BioGeneration Ventures (BGV), an early-stage venture capital firm in European biopharma, has closed its €150 million ($167.9 million) BGV V fund, its largest since launching its first fund in 2006.
BGV V is oversubscribed, with demand from existing and new investors, with longtime investors Eli Lilly and Company, Novo Holdings and Bristol Myers Squibb further strengthening BioGeneration Ventures’ investor base of strategic life sciences and institutional investors. Of the new investors in the fund, 78% are from the US, all of which are large financial institutions or global life science companies.
BGV V will build on the previous investment strategy of BGV funds: dedication to early-stage ventures and company creation and seeking therapeutic innovations derived from different sciences and supported by convincing experimental data.
BioGeneration Ventures invests in 12 companies
BGV V hopes to invest in around 12 companies focused on drug discovery and development.
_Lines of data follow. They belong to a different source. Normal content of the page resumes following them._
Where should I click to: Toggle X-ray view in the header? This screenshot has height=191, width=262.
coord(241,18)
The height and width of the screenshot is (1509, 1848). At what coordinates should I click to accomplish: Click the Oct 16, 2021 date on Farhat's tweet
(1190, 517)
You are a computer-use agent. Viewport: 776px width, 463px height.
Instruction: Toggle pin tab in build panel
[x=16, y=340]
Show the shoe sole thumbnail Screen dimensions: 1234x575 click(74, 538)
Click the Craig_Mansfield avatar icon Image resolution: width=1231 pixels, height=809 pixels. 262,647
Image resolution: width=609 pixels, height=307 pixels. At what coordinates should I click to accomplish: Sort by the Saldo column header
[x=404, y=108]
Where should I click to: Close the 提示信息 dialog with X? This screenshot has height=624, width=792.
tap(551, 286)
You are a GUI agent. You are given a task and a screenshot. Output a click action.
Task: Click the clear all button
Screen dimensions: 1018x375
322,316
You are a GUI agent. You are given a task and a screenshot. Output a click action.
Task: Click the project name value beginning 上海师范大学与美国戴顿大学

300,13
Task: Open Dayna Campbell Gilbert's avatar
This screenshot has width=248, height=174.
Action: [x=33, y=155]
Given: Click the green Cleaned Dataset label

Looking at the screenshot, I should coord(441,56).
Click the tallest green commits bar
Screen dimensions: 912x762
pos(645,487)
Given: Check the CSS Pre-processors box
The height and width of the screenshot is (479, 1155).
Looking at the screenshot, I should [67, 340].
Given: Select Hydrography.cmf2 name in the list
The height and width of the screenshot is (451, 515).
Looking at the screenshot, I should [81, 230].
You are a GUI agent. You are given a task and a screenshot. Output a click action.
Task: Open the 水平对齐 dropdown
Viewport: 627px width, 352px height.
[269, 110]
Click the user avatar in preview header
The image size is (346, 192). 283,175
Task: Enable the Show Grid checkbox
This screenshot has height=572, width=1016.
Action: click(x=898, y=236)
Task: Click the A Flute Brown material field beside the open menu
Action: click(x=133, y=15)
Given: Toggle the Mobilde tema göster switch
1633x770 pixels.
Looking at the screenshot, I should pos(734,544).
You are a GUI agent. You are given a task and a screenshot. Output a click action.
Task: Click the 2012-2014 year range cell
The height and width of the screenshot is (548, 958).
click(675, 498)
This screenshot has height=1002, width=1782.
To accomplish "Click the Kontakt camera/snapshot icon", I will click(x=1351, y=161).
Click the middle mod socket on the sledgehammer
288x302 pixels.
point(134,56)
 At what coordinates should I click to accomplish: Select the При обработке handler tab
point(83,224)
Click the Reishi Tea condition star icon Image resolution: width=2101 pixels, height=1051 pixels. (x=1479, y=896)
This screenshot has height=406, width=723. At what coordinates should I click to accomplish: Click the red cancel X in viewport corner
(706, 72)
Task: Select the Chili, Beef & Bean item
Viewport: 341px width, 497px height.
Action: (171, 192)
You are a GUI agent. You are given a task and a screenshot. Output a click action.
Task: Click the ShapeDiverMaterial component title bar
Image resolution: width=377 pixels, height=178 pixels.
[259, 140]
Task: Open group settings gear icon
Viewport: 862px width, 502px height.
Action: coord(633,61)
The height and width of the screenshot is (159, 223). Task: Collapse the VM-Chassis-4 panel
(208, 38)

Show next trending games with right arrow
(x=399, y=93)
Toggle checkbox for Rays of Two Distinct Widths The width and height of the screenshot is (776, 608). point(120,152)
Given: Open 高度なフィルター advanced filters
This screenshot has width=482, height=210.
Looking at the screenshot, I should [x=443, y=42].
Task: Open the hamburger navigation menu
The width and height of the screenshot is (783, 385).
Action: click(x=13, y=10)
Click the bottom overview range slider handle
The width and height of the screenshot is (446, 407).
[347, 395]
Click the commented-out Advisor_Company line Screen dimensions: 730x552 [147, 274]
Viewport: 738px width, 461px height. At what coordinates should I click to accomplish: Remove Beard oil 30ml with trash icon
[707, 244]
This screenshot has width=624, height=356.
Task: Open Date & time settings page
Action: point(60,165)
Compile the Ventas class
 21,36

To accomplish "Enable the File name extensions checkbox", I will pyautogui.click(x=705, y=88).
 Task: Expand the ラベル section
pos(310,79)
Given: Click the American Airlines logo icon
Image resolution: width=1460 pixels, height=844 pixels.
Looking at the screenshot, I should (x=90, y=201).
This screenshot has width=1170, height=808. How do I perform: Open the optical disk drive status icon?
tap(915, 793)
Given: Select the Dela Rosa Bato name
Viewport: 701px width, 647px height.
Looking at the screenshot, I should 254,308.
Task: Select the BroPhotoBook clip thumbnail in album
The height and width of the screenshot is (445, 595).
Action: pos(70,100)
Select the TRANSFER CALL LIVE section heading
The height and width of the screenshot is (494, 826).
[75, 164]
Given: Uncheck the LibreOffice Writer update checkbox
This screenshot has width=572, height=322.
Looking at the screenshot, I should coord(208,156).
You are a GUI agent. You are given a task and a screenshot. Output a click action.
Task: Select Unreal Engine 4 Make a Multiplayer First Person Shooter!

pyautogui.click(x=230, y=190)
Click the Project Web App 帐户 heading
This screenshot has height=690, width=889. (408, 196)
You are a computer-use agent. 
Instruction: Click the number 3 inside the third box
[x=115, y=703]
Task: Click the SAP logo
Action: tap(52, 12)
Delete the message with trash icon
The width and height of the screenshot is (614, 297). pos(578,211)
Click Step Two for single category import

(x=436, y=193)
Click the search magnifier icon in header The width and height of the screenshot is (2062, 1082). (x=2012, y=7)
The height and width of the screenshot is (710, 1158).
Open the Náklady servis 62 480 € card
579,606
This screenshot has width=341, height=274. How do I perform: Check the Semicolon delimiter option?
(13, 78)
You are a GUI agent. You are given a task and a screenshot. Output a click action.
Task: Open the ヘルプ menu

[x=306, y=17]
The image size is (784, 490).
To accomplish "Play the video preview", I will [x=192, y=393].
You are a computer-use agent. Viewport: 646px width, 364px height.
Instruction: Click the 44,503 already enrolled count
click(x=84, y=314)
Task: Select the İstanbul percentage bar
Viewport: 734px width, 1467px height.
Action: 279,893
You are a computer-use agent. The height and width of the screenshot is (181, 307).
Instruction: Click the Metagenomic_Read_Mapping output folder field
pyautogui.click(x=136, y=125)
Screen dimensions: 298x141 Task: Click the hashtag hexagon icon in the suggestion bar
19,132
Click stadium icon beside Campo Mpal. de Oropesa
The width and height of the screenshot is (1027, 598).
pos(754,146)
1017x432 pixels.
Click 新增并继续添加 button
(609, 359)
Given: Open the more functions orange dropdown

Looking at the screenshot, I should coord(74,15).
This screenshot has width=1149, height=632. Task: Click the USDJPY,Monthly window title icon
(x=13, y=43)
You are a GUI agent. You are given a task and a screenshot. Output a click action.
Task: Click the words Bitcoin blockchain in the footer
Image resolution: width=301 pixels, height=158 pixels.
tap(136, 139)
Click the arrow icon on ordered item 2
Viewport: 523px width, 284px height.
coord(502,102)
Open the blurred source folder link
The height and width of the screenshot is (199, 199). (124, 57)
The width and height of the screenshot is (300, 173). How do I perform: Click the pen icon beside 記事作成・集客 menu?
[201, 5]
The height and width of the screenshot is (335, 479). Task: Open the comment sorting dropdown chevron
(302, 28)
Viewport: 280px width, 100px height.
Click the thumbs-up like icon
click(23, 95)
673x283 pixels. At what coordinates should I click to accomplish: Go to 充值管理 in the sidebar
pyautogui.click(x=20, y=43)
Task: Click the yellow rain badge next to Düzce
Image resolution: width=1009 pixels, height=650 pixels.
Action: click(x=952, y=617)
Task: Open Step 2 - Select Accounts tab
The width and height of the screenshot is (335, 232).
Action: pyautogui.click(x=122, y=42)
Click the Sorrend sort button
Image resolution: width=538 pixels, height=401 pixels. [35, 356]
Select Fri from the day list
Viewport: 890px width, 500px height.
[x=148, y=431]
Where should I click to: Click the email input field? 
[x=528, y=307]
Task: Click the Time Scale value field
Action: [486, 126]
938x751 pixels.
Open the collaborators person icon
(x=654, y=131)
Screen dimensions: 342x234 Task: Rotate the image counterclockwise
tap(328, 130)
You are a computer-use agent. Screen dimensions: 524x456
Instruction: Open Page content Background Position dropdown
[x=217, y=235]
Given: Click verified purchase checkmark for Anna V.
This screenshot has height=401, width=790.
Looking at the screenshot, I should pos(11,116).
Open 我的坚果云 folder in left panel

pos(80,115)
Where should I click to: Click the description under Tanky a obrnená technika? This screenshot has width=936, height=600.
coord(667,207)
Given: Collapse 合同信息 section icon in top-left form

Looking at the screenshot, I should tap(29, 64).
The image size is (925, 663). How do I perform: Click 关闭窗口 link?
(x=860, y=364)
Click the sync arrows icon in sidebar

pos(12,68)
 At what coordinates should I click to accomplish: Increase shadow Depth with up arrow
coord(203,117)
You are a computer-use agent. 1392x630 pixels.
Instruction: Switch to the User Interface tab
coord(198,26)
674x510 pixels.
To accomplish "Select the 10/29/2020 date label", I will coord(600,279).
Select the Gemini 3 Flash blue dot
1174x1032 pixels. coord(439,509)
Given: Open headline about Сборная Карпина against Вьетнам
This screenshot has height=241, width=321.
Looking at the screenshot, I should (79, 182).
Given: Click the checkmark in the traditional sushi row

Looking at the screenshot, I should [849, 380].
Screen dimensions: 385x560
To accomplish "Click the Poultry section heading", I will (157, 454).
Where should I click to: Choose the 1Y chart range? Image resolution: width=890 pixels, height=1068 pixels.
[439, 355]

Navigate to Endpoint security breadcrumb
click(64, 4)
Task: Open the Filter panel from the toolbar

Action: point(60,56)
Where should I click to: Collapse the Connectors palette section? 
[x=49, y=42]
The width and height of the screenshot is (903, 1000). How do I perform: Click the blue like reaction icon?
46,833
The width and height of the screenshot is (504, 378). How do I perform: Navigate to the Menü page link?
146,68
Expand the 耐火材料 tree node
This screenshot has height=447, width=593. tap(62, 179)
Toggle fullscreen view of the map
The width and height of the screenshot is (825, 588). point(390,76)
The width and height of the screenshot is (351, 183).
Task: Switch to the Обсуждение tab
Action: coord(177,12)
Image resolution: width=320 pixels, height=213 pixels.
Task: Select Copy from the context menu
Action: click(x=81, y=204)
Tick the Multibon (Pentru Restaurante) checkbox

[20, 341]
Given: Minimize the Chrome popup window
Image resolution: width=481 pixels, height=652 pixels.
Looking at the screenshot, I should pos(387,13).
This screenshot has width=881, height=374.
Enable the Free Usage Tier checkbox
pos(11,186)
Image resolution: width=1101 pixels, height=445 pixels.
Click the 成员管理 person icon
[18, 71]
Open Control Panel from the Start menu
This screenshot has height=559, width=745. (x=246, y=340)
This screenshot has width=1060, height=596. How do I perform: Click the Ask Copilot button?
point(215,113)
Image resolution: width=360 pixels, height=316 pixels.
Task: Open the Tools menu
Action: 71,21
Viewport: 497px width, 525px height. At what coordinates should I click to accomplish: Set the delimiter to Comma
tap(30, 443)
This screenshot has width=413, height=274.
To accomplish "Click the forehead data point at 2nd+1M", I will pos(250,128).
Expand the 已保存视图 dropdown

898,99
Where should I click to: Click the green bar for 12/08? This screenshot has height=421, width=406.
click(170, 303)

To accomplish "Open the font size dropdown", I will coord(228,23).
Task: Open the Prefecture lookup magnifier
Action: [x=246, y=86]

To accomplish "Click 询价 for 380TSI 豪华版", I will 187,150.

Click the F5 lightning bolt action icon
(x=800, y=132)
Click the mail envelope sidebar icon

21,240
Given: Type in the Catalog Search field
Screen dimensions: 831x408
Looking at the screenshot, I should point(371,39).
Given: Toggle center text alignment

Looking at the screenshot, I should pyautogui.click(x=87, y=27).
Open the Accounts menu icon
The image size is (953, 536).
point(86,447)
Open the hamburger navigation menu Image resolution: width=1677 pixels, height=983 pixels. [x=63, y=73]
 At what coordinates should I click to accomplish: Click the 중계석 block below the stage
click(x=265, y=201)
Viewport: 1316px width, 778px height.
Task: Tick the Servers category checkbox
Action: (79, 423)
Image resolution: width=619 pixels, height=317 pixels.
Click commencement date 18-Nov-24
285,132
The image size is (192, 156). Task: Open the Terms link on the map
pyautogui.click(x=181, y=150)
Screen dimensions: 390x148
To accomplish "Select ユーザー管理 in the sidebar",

The successful BioGeneration Ventures portfolio includes Acerta Pharma, which was acquired by AstraZeneca for around $7 billion, and whose main cancer asset later became the drug Calquence. Recently, BGV announced Lonza’s acquisition of Synaffix for €160 million ($179 million), including a cash advance of €100 million ($111.9 million).
Edward van Wezel, managing partner at BGV said: “The successful closing of our Fund V demonstrates investors’ continued confidence in BGV’s strategy of building new companies with the aim of creating transformational treatment and generating superior returns. We are ideally positioned to support our portfolio companies and their founders with the capital and expertise they need to advance projects from discovery to clinical proof of concept. We are pleased that several leading global pharmaceutical companies share our belief in early-stage European biotech potential by investing in BGV V.”
Companies in the current portfolio of BioGeneration Ventures include: Azafaros, whose clinical candidate focused on certain rare lysosomal storage disorders in children has recently entered a phase II study; Dualyx, which raised €40 million ($44.8 million) in financing to develop potential treatments for immunological diseases; and Complement Therapeutics, which received seed funding from BGV in 2021 and recently raised €72 million ($80.6 million) in a Series A round to continue clinical development of its key product targeting the most common eye diseases, and is currently cannot be treated, with new gene therapy approaches.